Wednesday, January 20, 2010

Two showstoppers in one day

Here is a very old post that was written but never posted...

I have begun reading The Way of the Cell: Molecules, Organisms and the Order of Life. Frankly I was not expecting anything powerful. It is one of those books that you pick up because you are tripping about its subject matter then. (I have just emerged from Charles Darwin’s The Origin of Species and a consequent rereading of Richard Dawkins’ The Selfish Gene).

So when I opened The Way of the Cell, I was foolish to judge before reading, not just the book but its author too. After all, Franklin M Harold is not exactly a household name like Darwin and Dawkins are.

Nevertheless, Harold has stunned me: Twice. That too in the first 10 pages that I have managed so far!

Every now and then we come across books that become difficult to read only because they are so well written. Because they make you stop and wonder so often that you cannot read fast enough.

Consider this showstopper...

‘Like a flame or an eddy, an organism is not an object so much as a process, sustained by the continuous passage through it of both matter and energy.’

Now you see why it is difficult to continue after such poetry, bang in the middle of a lecture on molecular biology.

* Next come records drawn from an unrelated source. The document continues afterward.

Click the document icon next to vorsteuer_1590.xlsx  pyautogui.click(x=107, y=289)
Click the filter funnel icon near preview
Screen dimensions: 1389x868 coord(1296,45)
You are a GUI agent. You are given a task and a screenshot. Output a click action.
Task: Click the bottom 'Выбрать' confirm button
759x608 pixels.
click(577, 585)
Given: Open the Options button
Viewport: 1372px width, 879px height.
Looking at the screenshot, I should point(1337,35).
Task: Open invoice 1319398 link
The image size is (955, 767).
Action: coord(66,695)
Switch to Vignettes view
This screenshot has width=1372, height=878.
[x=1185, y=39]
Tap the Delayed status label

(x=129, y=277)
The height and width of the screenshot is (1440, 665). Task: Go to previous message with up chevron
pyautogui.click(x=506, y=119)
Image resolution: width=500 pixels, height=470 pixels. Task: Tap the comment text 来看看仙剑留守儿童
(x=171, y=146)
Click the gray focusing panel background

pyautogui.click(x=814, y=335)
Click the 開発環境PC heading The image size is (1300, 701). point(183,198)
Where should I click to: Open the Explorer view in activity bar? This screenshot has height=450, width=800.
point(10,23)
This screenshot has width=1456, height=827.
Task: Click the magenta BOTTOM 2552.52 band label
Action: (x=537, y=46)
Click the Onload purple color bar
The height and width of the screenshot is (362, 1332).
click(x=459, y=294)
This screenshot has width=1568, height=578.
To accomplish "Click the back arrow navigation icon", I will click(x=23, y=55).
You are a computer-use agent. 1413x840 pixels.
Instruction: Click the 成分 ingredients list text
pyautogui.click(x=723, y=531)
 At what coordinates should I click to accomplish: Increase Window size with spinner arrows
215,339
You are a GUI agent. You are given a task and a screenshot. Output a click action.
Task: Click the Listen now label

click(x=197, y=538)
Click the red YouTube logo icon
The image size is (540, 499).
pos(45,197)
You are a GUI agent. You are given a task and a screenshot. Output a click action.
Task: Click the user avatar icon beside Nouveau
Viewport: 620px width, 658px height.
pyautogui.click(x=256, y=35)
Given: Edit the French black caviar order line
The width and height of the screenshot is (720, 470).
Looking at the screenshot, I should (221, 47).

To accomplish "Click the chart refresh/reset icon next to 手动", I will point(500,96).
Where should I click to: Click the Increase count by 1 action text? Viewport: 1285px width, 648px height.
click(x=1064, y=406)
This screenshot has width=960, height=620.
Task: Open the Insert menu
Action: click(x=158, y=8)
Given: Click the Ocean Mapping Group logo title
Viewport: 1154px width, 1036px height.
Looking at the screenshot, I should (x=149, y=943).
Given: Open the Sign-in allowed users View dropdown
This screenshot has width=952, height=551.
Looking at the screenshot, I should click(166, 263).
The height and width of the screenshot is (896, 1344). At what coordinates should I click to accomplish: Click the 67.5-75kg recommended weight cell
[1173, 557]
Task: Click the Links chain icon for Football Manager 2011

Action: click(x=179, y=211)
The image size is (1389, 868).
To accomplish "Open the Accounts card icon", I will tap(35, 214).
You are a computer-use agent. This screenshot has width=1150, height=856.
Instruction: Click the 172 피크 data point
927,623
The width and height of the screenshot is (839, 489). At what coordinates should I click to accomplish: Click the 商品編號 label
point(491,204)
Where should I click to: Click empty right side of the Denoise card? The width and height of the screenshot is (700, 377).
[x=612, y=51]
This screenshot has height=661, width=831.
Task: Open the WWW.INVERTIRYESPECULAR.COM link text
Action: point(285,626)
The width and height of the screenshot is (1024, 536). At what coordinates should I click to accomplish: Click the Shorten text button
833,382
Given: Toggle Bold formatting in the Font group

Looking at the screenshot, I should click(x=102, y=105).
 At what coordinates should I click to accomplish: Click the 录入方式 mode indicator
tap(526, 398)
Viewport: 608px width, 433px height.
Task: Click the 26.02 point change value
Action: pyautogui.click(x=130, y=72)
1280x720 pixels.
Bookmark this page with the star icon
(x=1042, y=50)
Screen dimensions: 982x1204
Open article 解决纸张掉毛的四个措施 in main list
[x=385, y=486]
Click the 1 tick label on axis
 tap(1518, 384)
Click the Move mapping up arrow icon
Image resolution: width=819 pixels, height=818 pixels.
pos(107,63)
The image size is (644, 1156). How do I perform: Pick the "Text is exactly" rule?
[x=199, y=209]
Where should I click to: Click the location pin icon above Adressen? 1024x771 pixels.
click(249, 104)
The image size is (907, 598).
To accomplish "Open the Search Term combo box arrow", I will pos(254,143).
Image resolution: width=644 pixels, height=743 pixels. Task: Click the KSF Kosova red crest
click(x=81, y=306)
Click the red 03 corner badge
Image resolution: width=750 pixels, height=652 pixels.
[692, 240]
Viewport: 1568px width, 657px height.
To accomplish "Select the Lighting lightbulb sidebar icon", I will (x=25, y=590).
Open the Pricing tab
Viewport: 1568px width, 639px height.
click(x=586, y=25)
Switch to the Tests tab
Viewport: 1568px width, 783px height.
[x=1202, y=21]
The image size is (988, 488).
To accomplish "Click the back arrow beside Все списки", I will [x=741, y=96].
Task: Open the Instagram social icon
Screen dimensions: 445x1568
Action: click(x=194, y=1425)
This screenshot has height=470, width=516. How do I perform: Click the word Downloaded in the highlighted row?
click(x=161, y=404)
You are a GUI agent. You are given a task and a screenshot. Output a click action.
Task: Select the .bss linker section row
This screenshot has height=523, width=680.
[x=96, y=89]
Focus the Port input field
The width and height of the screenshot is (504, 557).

Physicist Erwin Schrödinger coined the word ‘negentropy’ to describe living matter’s habit of flouting the second law of thermodynamics. Even if you are like Harold, someone who has spent years worrying about bioenergetics, it is unlikely that you would think of flames and eddy currents as serious metaphors for life!

The second showstopper is not actually the words of Harold, but those of Hilaire Belloc. The quotation opens chapter 2:

The man behind the microscope
Has this advice for you:
Never ask what something Is
Just ask, what does it Do?’

Now this one was a total digression for me.

I design and run Internet products and services for a living. Very often we quibble too much about the position, colour, size or any such quality of a single tiny feature of a Web page. The devil, truly, is in the detail.

So, the next time the team is squinting through a microscope, pondering over a tiny feature of a Web page, the answer will come from a simple question: ‘Just ask, what does it Do?’

I hope the rest of the book is as rewarding as the first 10 pages are.